25 novembre 2007

ARAB STRAP : There is no ending


Acquis chez Parallèles/Gilda à Paris le 24 octobre 2007
Réf : PCHEM094CD -- Edité par Chemikal Underground en Ecosse en 2006 -- For promotional use only
Support : CD 12 cm
Titre : There is no ending

Pas facile de publier un billet de blog quand on doit faire face aux défaillances techniques de son fournisseur d'accès internet et surtout à l'incompétence et au mépris de son service dit d'assistance téléphonique. Dans mon cas, il s'agit de France Télécom/Orange, mais le pire c'est que je crains que ce ne soit pas mieux ailleurs. Enfin...
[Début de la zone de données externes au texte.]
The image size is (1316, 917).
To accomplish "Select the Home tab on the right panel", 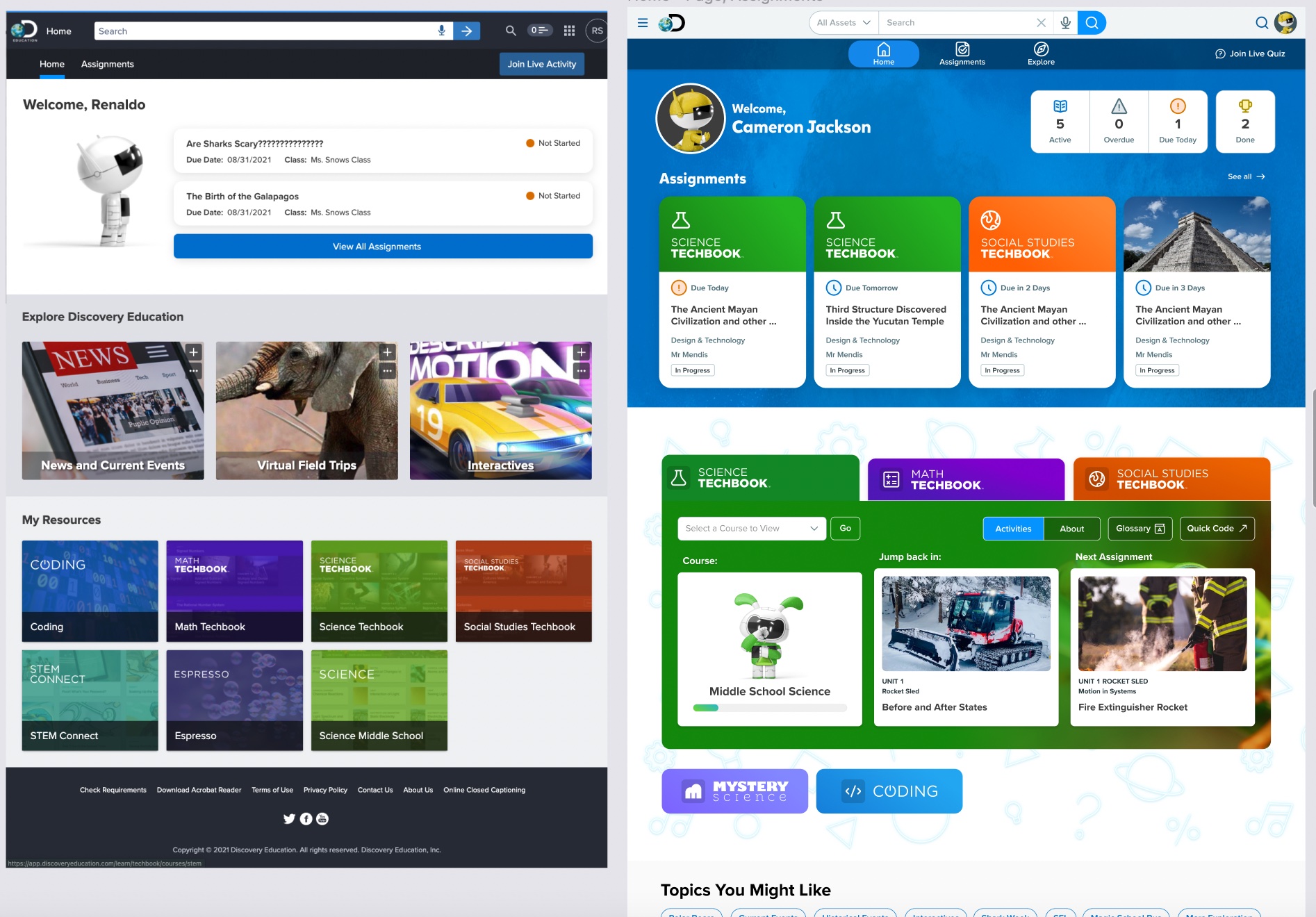I will [x=883, y=53].
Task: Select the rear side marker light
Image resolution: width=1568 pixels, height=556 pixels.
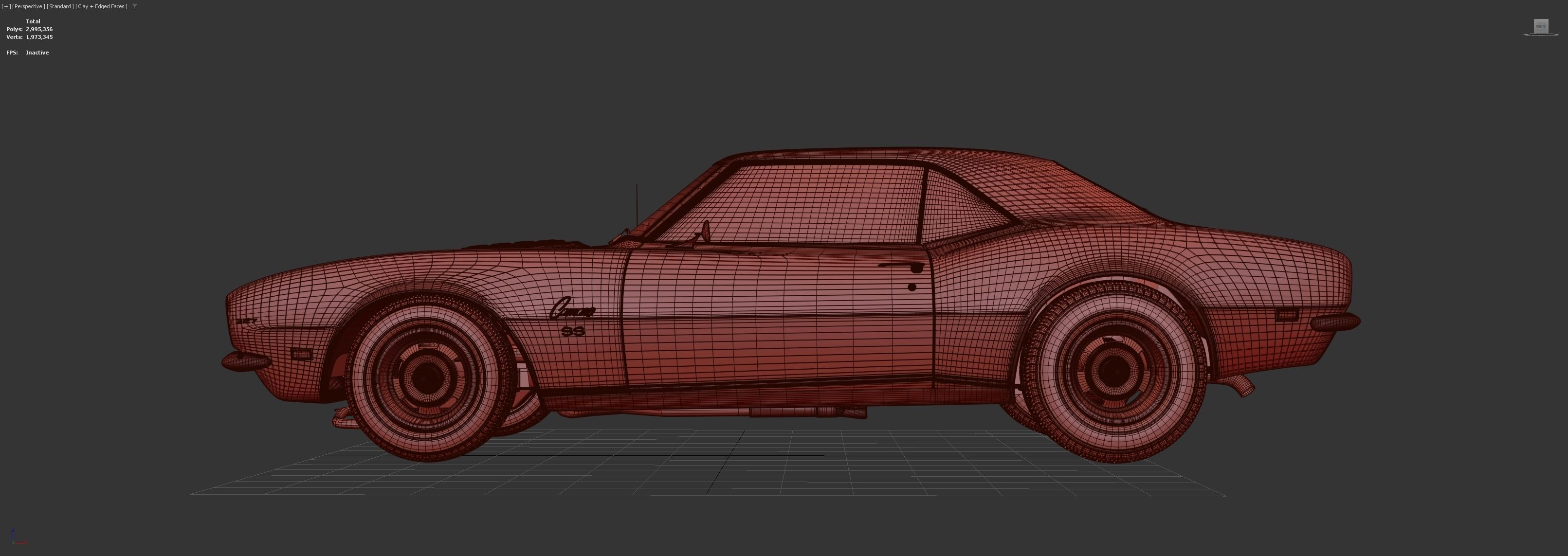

A part au moment de leur premier album, je n’ai pas suivi de très près le parcours des écossais Aidan Moffat et Malcolm Middleton et de leur groupe Arab Strap. Ici et là, il y a des chansons qui m’ont plu, parmi leurs histoires d’amour glauques, noyées dans l’alcool mais qui s’apitoient rarement sur leur sort. Musicalement, les orchestrations sont devenues plus élaborées et parfois plus enjouées au fil du temps et de leur parcours discographique qui les a vus débuter chez Chemikal Underground, passer chez une major avant de revenir au bercail.
Alors qu’ils avaient déjà tous les deux lancé des projets solo depuis plusieurs années, les deux membres du groupe ont décidé en 2006 de marquer les dix ans de la sortie de leur premier album par un best-of intitulé avec leur humour habituel Ten years of tears (Dix ans de larmes), une compilation à la fois d’anniversaire et d’adieu, puisqu’ils ont annoncé leur séparation au moment de sa sortie.
Sur cette compilation, ils ont choisi d’inclure There is no ending, sorti à l’origine sur l’album The last romance en 2005. Et ce n’est évidemment pas un hasard si, pour leur toute dernière parution, Arab Strap a choisi de sortir There is no ending en single, disponible en téléchargement sur iTunes et en 45 tours limité à 1000 exemplaires, avec un design reprenant celui de leur tout premier single en inversant le noir et le blanc : vinyl blanc au lieu de noir, pochette à dominante noire au lieu de blanche (en face B, ils ont aussi mis un remix de ce premier single, The first big week-end. C'est ce qui s'appelle achever un cycle...!
L’humour est encore plus appuyé pour ce CD promo envoyé à la presse. La pochette est différente et annonce, logiquement, There is no ending by Arab Strap (Il n’y a pas de fin par Arab Strap), tandis que le verso, moqueur, laisse le dernier mot au groupe : «Actually , there is. Goodbye !» («En fait si, il y en a une. Adieu !»).
La chanson elle-même n’est pas mal, mais pas renversante. Elle est assez typique du groupe : une intro à l’ambiance enjouée, avec des cuivres, plombée par le chanteur dès qu’il entre en scène. L’ambiance s’améliore un peu par la suite et la chanson se termine par une minute d’instrumental enlevé et assez réussi.

1 commentaire:

Pol Dodu a dit…

En fait, il n'y a vraiment pas de fin.
Comme beaucoup de groupes, Arab Strap est de retour, vingt ans après sa formation et dix ans après sa séparation. Il y a une tournée, et une compilation, 20 songs in 20years.
Le groupe commente dix de ses chansons préférées chez The Quietus : There Is No Ending: The Strange World of... Arab Strap.